Privacy And Publicity

Basically, nearly everything on talks@bham is publicly accessible. The main thing that is partially hidden is your email address, but this is visible to all logged-in users. Unlike the Cambridge system, by default we only allow people with an email address ending in to register on the system.

The whole point of talks@bham is to publicise talks. So it is taken as read that all data you enter into talks@bham about talks (speaker name, venue, title, abstract) is public information, and talks@bham will publicise it for you. If you do not want information about a talk to be made public, please do not put that information into talks@bham. It’s fine to use talks@bham to publicise talks that are not open to the general public, but the general public will still be able to read the information you put into talks@bham.

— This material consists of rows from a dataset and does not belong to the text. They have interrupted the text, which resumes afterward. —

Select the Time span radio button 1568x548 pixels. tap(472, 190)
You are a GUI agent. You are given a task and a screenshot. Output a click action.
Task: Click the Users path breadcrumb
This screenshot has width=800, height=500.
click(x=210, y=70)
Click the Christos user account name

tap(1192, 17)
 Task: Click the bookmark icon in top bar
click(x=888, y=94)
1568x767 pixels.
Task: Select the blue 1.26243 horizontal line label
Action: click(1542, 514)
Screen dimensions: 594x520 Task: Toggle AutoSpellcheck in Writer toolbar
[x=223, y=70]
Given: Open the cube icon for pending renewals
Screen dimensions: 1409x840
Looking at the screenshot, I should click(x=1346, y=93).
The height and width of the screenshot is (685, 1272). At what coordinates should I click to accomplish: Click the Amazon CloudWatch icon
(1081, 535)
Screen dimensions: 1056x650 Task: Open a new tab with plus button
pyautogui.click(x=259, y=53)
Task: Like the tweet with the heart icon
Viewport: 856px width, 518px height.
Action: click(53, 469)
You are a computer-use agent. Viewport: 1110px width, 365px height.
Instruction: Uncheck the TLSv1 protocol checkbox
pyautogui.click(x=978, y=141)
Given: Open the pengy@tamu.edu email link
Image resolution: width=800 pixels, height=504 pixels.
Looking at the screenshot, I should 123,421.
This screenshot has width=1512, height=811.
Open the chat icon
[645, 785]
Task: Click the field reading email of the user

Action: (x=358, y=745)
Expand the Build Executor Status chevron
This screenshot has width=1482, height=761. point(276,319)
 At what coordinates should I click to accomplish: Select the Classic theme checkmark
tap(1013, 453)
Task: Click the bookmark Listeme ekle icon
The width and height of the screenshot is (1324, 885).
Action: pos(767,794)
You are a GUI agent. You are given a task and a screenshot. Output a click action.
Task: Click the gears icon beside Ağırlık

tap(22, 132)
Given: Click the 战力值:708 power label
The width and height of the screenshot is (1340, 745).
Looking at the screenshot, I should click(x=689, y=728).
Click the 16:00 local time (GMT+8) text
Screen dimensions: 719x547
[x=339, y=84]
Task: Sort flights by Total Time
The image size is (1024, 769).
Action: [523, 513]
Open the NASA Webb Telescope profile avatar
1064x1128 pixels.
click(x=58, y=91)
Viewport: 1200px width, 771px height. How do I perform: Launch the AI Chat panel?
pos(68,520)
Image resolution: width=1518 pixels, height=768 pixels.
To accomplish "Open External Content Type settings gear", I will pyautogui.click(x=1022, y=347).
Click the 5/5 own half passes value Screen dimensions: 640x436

If you opt to keep your list or talk out of the talks@bham directory, this will stop it appearing in the index, our search, and the randomly generated list of talks down the right-hand side of the page. However, Google and similar sites will still be able to find this information.

Along with the talk details, we will also publicise the name and appropriate contact information of the organizer of each talk. We need to do this because someone interested in a talk may have questions such as ‘I am an undergraduate; please may I come to this talk?’ or ‘Does the venue have disabled access?’ To allow such questions to be answered, talks@bham supplies the name and email address of the organizer.

The same contact details of anyone who manages a talk-list on talks@bham are provided on a page associated with that talk-list. We do this because the manager of a list is effectively the author of all the webpages associated with that list. It’s normal practice for the author of every webpage to be identified so that he or she can be contacted if corrections or further information are required. When you become a manager of a talk-list on talks@bham you must consent to being identified as the manager.

Because the email addresses of people with talks@bham accounts is visible to logged-in users, you may wish to consult a speaker before adding their email address to the ‘speaker’s email’ box when adding a new talk, as their address becomes available to thousands of people.